- Tanrı’nın merhameti herkese şâmil olduğundan diler ki o rahmet, herkesi aydınlatsın.
- خواهد آن رحمت بتابد بر همه ** بر بد و نیک از عموم مرحمه
- Her bey, her esir, ümit ve korkuyla Tanrı’dan çekinsin. 3615
- حق همیخواهد که هر میر و اسیر ** با رجا و خوف باشند و حذیر
- Bu ümit ve korku: herkes bu perdenin ardında beslenip yetişsin diye perde ardına girmiştir.
- این رجا و خوف در پرده بود ** تا پس این پرده پرورده شود
- Ümit ve korku perdesini yırttın mı... Gayb, bütün şâşâasıyla ortaya çıkar.
- چون دریدی پرده کو خوف و رجا ** غیب را شد کر و فری بر ملا
- Bir genç dere kıyısında balık tutan birisini görüp, “Bu balıkçı Süleyman olmalı” diye zanna düştü.

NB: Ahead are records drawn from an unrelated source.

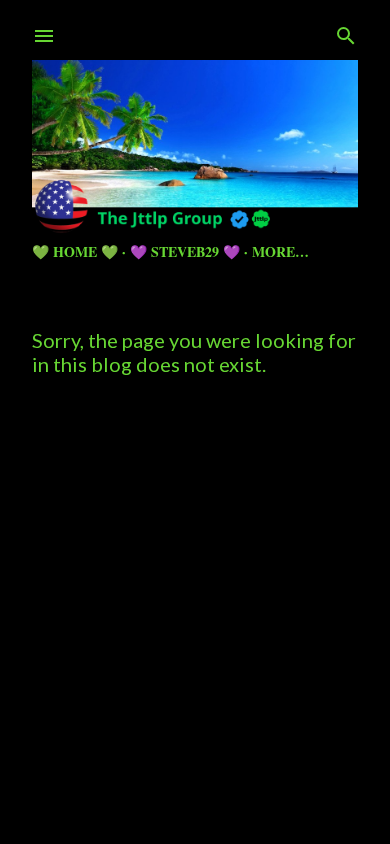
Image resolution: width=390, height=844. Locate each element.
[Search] (346, 31)
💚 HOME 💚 (75, 251)
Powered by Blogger (211, 715)
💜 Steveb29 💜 (185, 251)
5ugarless (244, 753)
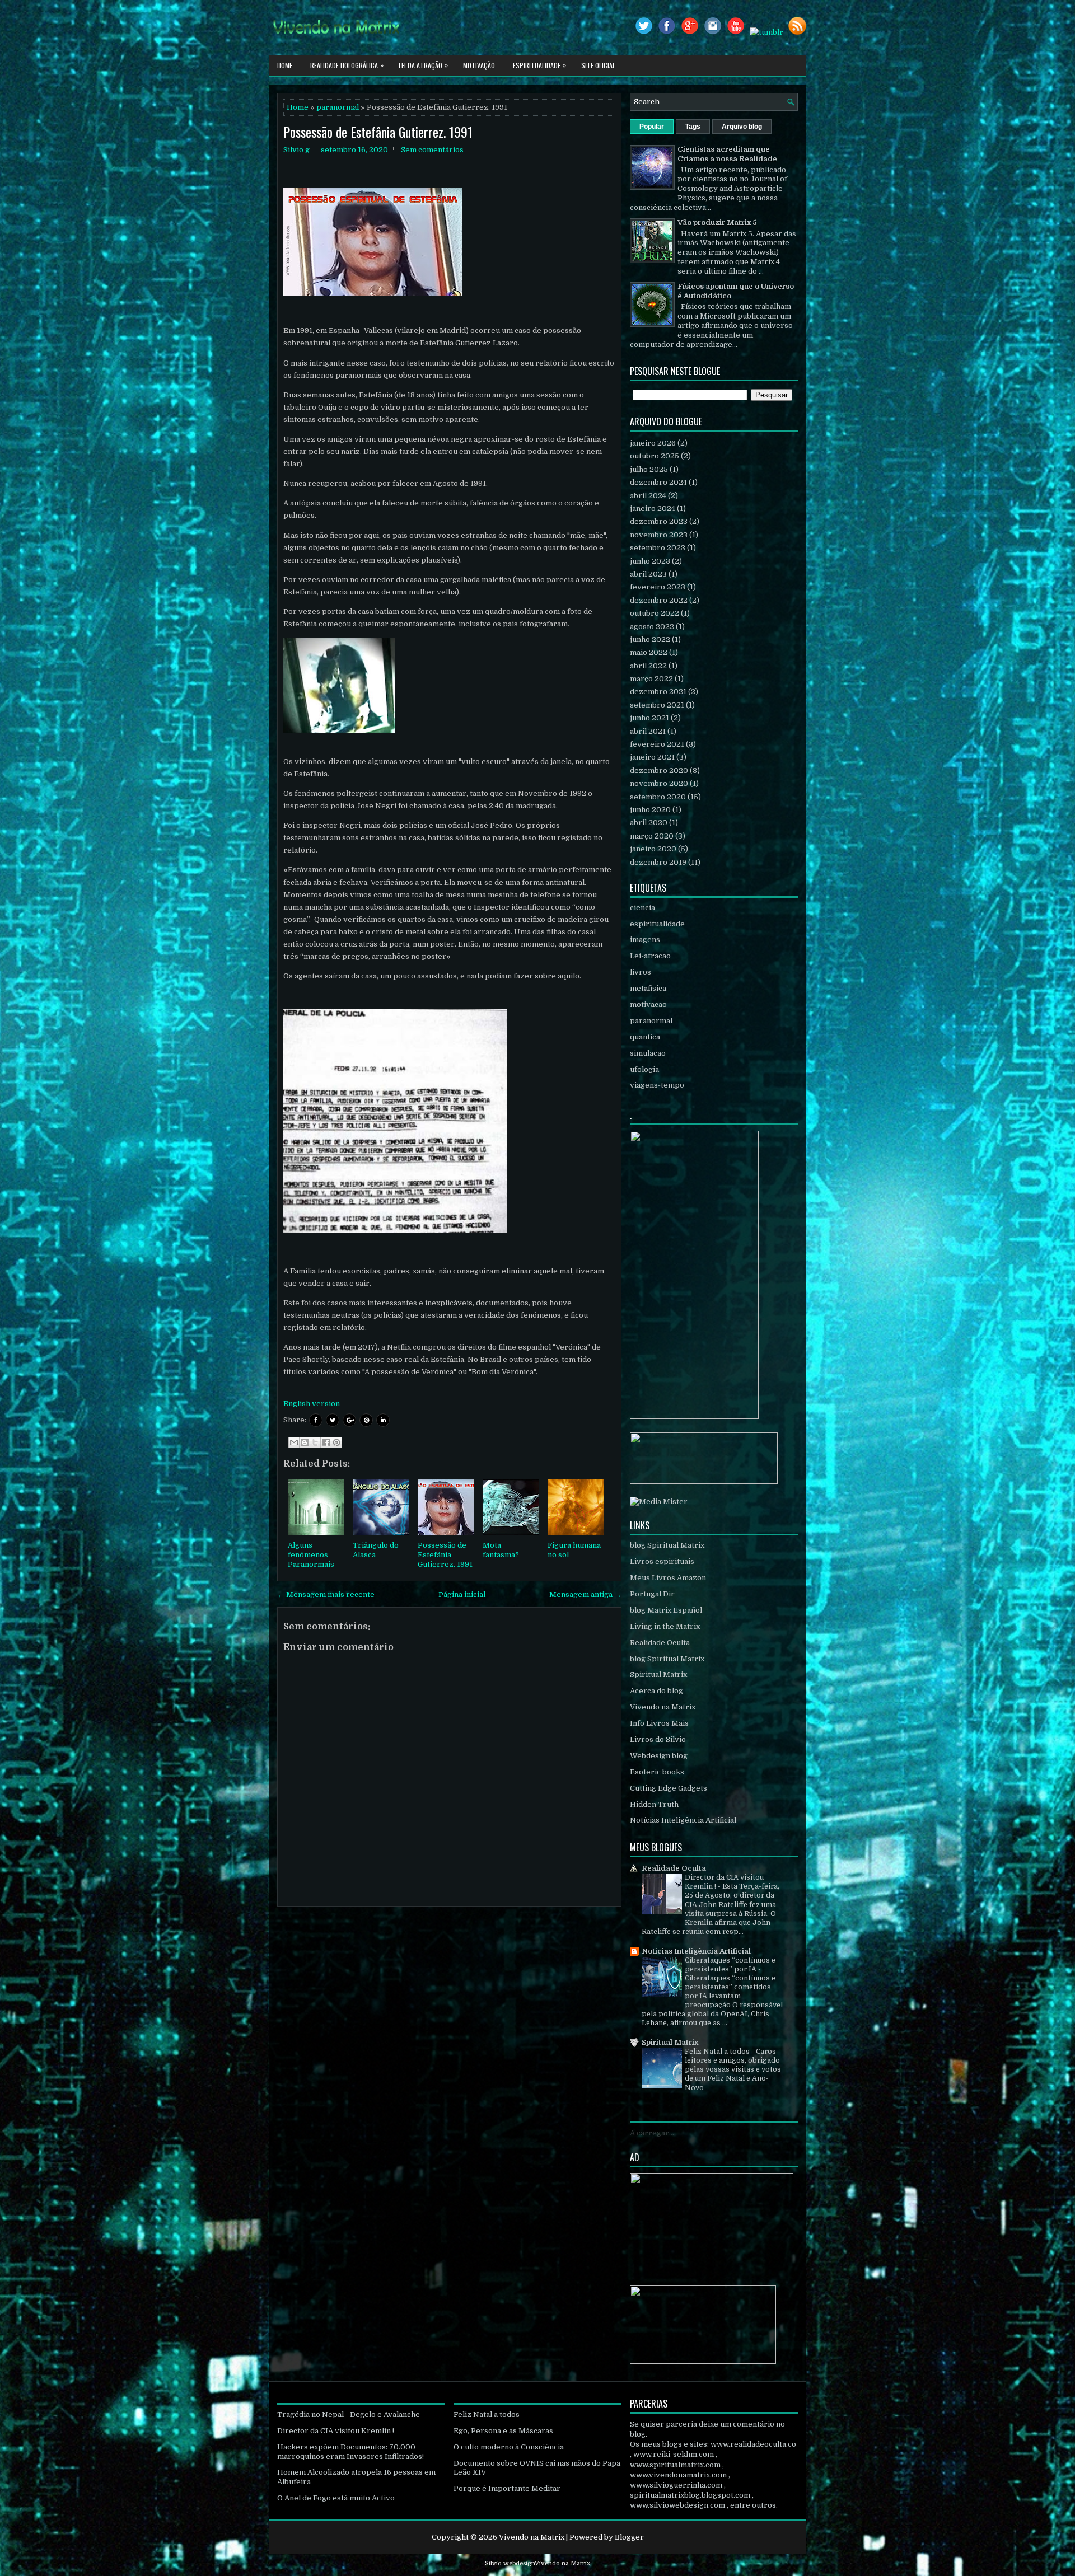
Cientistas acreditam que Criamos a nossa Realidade (727, 154)
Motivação (479, 65)
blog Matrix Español (666, 1610)
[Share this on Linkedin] (383, 1420)
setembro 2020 (658, 797)
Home (284, 65)
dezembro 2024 (658, 482)
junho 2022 (650, 639)
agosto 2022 (652, 626)
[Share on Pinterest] (366, 1420)
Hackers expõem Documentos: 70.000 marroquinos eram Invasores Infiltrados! (350, 2452)
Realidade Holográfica (347, 65)
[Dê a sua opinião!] (304, 1442)
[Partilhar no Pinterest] (336, 1442)
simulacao (648, 1053)
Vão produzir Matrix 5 (717, 222)
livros (640, 972)
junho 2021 (649, 718)
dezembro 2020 (659, 770)
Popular (651, 126)
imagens (645, 939)
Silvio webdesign (510, 2563)
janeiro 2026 (653, 443)
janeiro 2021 (652, 757)
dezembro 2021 (658, 691)
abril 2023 (648, 574)
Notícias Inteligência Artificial (683, 1820)
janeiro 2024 (652, 508)
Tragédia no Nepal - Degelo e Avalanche (348, 2414)
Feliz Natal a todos (718, 2051)
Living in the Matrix (665, 1626)
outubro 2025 (654, 456)
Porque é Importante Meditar (507, 2488)
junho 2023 (650, 561)
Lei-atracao (650, 956)
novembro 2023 (659, 535)
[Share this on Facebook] (315, 1420)
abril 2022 (648, 666)
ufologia (644, 1069)
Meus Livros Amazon (668, 1577)
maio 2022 (648, 652)
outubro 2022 (654, 613)
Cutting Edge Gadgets (668, 1788)
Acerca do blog (656, 1691)
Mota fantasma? (501, 1550)
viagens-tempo (657, 1085)
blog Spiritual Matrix (667, 1545)
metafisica (648, 988)
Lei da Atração (423, 65)
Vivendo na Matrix (662, 1707)
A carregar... (652, 2133)
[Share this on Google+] (349, 1420)
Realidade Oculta (660, 1642)
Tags (692, 126)
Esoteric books (657, 1772)
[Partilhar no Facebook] (325, 1442)
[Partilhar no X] (315, 1442)
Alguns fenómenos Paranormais (311, 1554)
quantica (645, 1037)
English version (311, 1403)
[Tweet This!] (332, 1420)
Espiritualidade (539, 65)
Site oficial (598, 65)
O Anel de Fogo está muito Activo (336, 2498)
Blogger (629, 2537)
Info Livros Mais (659, 1723)
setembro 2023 (657, 548)
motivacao (648, 1004)
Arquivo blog (742, 126)
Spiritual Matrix (658, 1674)
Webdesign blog (659, 1755)
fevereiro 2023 (657, 587)
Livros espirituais (662, 1561)
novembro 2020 (659, 783)
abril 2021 (648, 731)
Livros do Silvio (658, 1739)
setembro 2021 (657, 705)
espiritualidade (657, 924)
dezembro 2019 (658, 862)
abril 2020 (648, 822)
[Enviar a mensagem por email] (294, 1442)
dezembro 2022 (659, 600)
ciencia (642, 907)
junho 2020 (650, 809)
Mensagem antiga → (585, 1594)
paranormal (337, 107)
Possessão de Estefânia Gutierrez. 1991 (378, 131)
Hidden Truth (654, 1804)
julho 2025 (649, 469)
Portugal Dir (652, 1594)
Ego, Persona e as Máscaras (503, 2431)
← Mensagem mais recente (326, 1594)
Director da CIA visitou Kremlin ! (335, 2431)
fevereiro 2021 (657, 744)
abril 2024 (648, 495)
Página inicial (461, 1594)
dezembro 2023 (659, 521)
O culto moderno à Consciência (509, 2447)
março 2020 (652, 836)
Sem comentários (432, 150)
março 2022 (651, 679)
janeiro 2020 (653, 849)
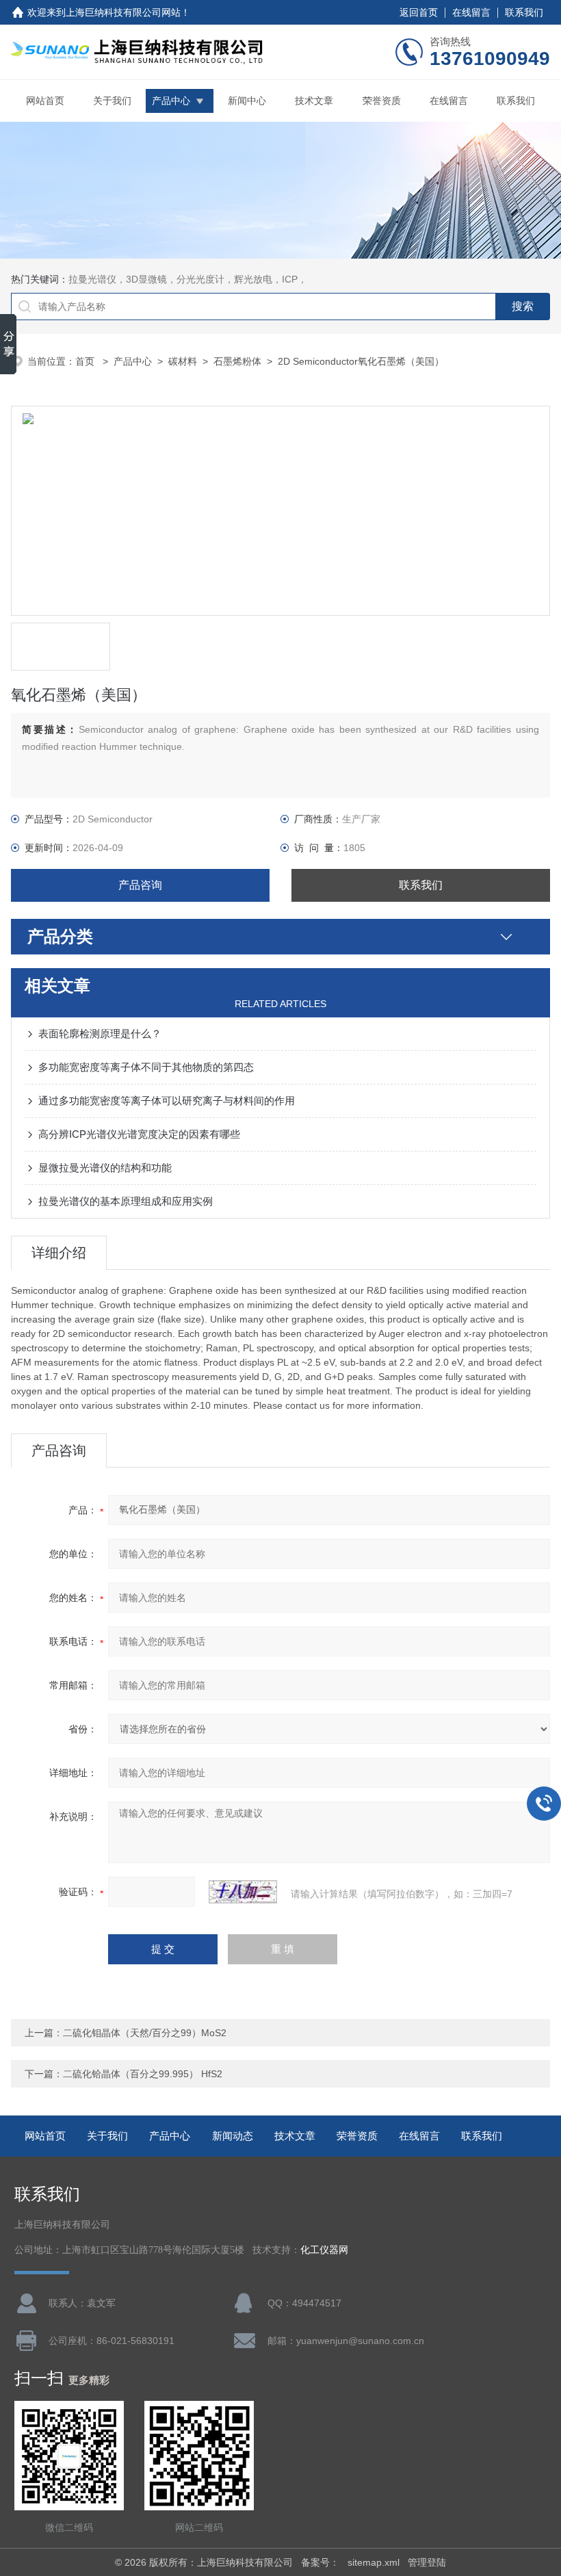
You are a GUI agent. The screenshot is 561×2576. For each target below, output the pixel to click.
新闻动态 (232, 2136)
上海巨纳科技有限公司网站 (123, 12)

- بر لب جو برد ظنی یک فتا ** که سلیمان است ماهیگیر ما
- Süleyman’sa neden yalnız ve gizlenmiş; değilse nasıl oluyor da bu derece Süleyman’a benziyor?”
- گر وی است این از چه فرد است و خفی است ** ور نه سیمای سلیمانیش چیست
- Süleyman tekrar müstakil bir padişah oluncaya kadar gönlünde bu şüphe vardı. 3620
- اندر این اندیشه میبود او دو دل ** تا سلیمان گشت شاه و مستقل
- Dev, onun tahtından, diyarından yıkılıp gitti; baht kılıcı, o şeytanın kanını döktü.
- دیو رفت از ملک و تخت او گریخت ** تیغ بختش خون آن شیطان بریخت
- Yine yüzüğünü parmağına taktı dev ve peri askerlerini yine başına topladı.
- کرد در انگشت خود انگشتری ** جمع آمد لشکر دیو و پری
- Halk, seyretmek için tapuya geldiler, düşünceye kapılmış olan genç de onların arasına katılıp huzura vardı.